In this section, we detail our experimental design to investigate the effects of different learning rates for different parts of the BERT network for natural language classification tasks. We utilize AutoGluon [12] and the BertHugginface library [13] for implementation and the pre-trained Bert model (‘bert-base-uncased’) for all experiments.
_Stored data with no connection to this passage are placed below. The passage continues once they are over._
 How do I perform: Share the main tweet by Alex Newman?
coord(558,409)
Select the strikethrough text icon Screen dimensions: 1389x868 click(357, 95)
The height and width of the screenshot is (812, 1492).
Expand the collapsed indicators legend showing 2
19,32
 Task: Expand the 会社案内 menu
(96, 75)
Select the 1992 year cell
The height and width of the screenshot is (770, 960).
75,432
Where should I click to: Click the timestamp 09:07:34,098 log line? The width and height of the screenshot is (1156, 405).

We evaluate the two steps of our proposed approach: First we investigate in how far optimizing learning rates for different parts of the model can reduce catastrophic forgetting. For this purpose, we compare the performance drop when fine-tuning standard Bert subsequently to \(BERTcL\) and EWC. This comprises a sanity check in how far our proposed modelling is in principle capable of reducing catastrophic forgetting. Then we perform the more interesting evaluation of the second step, whether \(BERTcL~ combined\), i.e.a fixed optimized learning rate distribution for a specific pretrained model, is able to reduce catastrophic forgetting for unseen datasets.

In each step, the training and testing is done on two independent subsets of the dataset. The splits as provided by the data source are used. We follow the EWC [1] paper insofar that we change tasks or data subsets sequentially and evaluate the success of our method by the performance on the combination of performances at the end of training on all datasets. Further details on the data and on hyperparameters are given in the following.

4.1 Datasets↩︎

The Glue dataset by Wang et al. [14] is a collection of various popular datasets in NLP, and it is widely used to evaluate common natural language processing capabilites. All datasets used are the version provided by tensorflow-datasets 4.0.1. More specifically, we use the Stanford Sentiment Treebank SST2, the Microsoft Research Paraphrase Corpus MRPC, the Recognizing Textual Entailment rte, the Stanford Question Answering Dataset QNLI, the Quora Question Pairs2 Dataset QQP, and the Multi-Genre Natural Language Inference Corpus MNLI.

4.2 Types of data shift↩︎

In this paper we look at 2 different kinds of shift to evaluate the problem of catastrophic forgetting in transformer networks.

Dataset shift With the term dataset shift we refer to a shift where the dataset and thereby task of the network shifts to a different task. By choosing the first and second task carefully we can produce more or less extreme shifts. For a shift with a small impact, we choose the MRPC dataset and the QQP dataset, here the task of evaluating if two questions are the same shifts to the task of evaluating if two sentences are the same.

For a more substantial shift, we evaluate the SST2 dataset and the MRPC dataset, here the task changes from evaluating sentiment of a single sentence, to predicting entailment of 2 different sentences. This kind of shift shows if the transformer forgets part of the knowledge learned during pre-training and thus is no longer able to generalize to other tasks.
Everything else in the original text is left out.